Bunting betonte, dass er lediglich eine Formulierung von Sky und der PDS aufgegriffen habe. Er selbst sehe sich nicht so, betonte er. Doch der Schaden war im Netz schon angerichtet.
Das Wichtigste in Kürze
Bunting: "Werde mich nie von den Fans abkapseln"
"Die Leute sind online wirklich böse. Und da gibt es eine Menge an negativen Aussagen. Aber habt ihr die Leute hier in der Halle gesehen? Das sind die wahren Kenner des Darts. Die wissen, wie ich bin. Ich gebe diesen Leuten gerne viel zurück im Internet auf meinen Kanälen", sagte Bunting: "Sie sind ein riesiger Teil meiner Karriere und hoffentlich bleiben sie das.
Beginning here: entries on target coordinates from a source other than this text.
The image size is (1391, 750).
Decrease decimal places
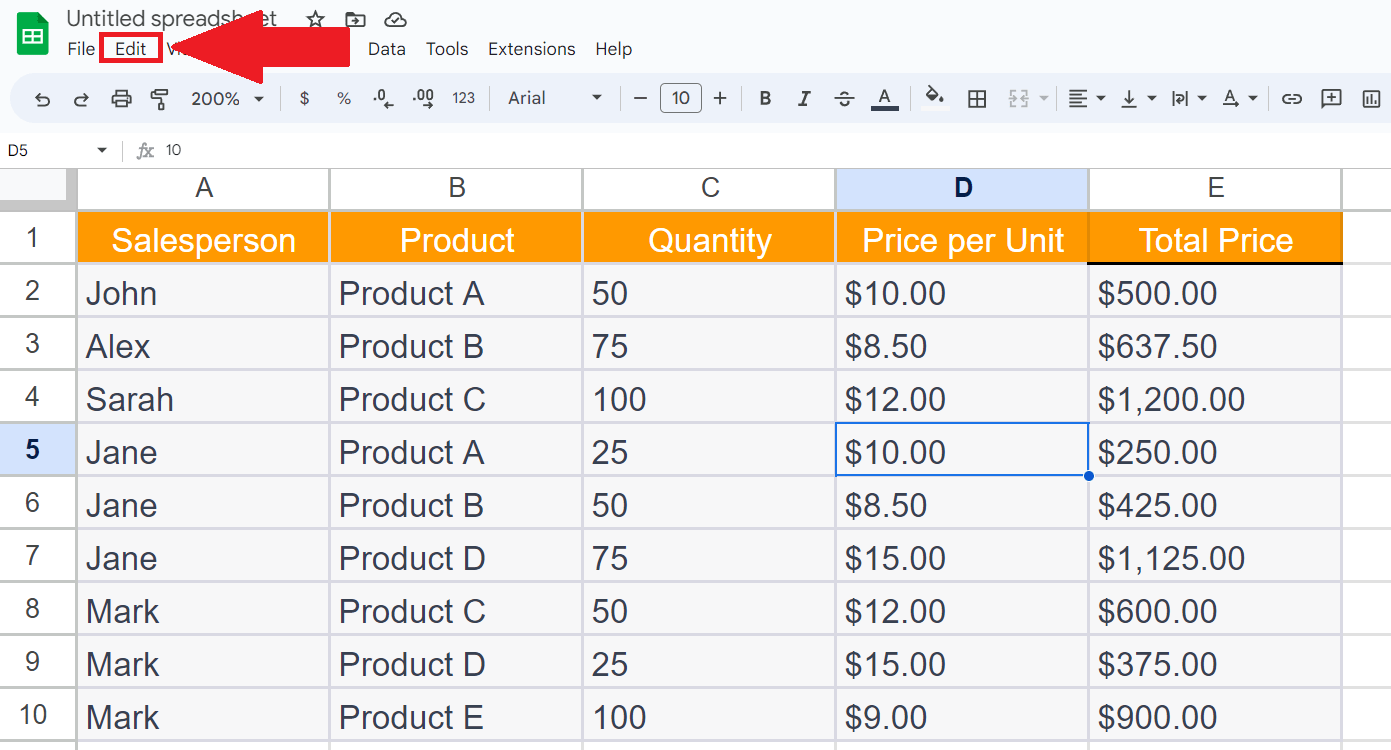(x=381, y=98)
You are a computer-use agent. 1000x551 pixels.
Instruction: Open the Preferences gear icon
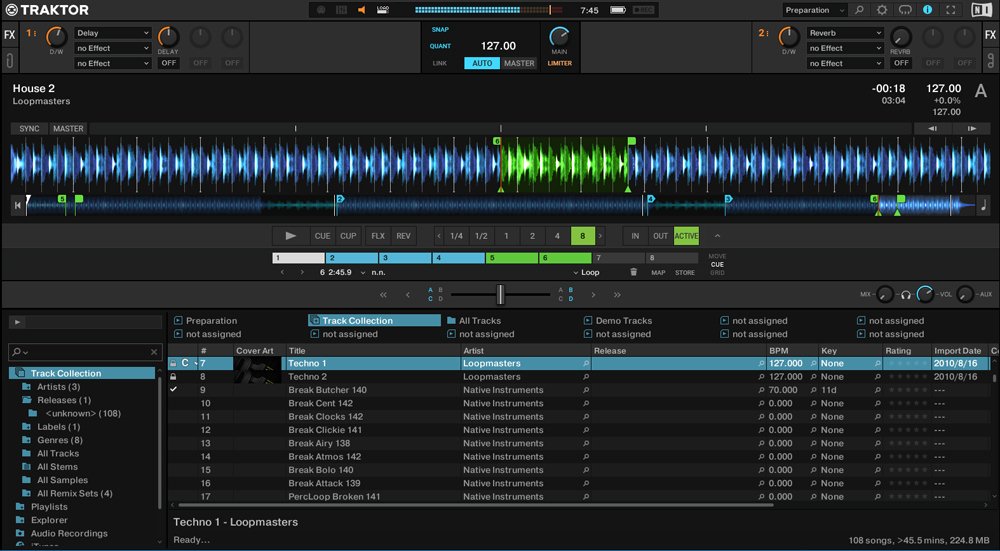click(x=882, y=10)
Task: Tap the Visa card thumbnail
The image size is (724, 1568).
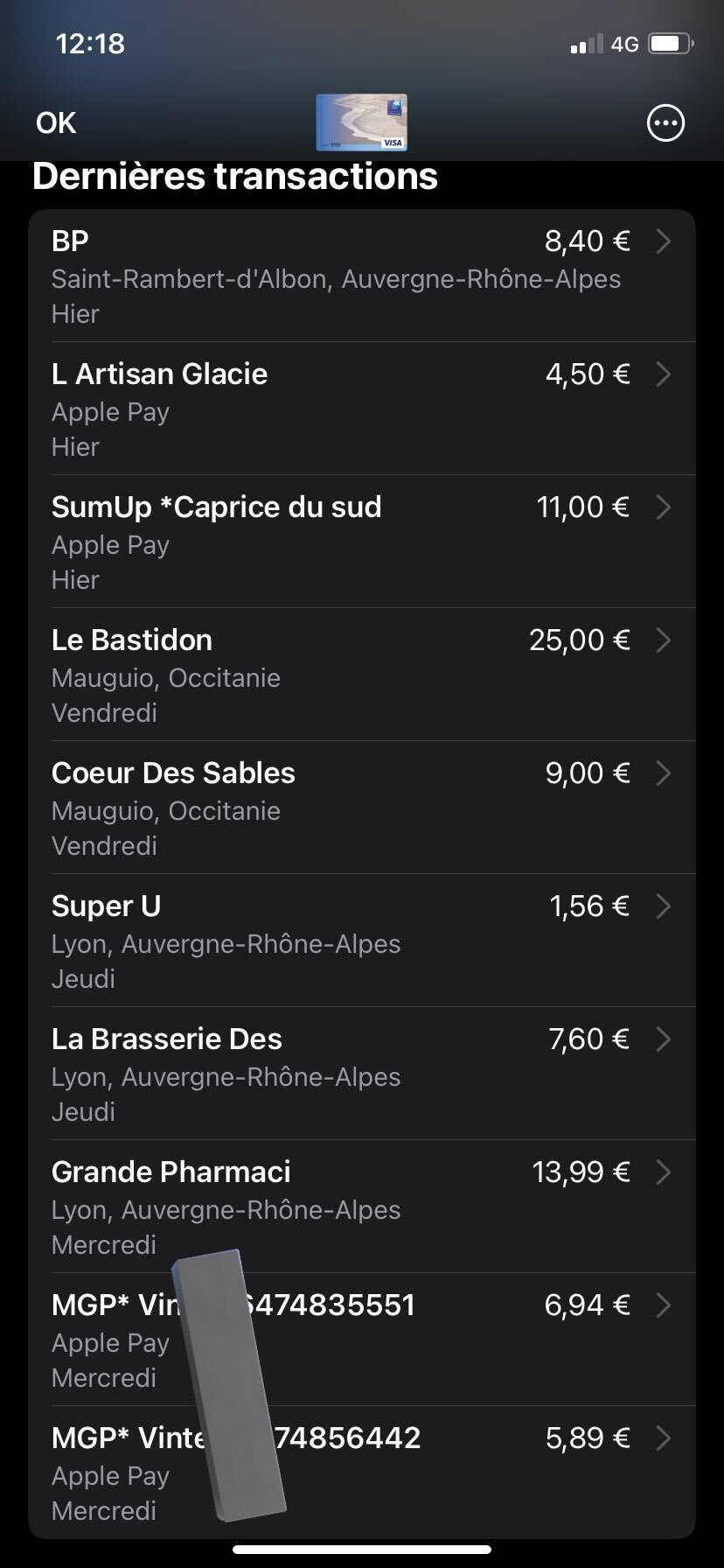Action: (x=361, y=122)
Ich werde mich nie von den Fans abkapseln."
Denn die seien unglaublich, und er spüre ihre Präsenz. "Aber manchmal schaut man zu viel in die sozialen Medien – und ja, da gab es auch ziemlich viele negative Reaktionen. Ich habe auch einige E-Mails bekommen, aber ich muss da drüberstehen. Menschen im Internet sind wankelmütig. Da gibt es viel Negativität."
Sein Einlauf vor dem Match gegen Kumar sei außergewöhnlich gewesen, erklärte er. "Meine Fans haben mich in jedem Leg unterstützt, sie standen immer hinter mir, das ist so wichtig für einen Menschen, der da oben steht", so Bunting. "Die Bühne ist aber ein einsamer Ort. Und wenn es nicht gut läuft, kannst du auf deine Familie, dein Management und deine Sponsoren schauen. Aber es liegt an dir."
Nach dem Statement meinte er noch, dass er ein "bisschen emotional" werde. Dann liefen die Tränen bei dem 40-Jährigen. Nach der Unterbrechung entschuldigte er sich für seinen emotionalen Ausbruch und brachte die PK zu Ende.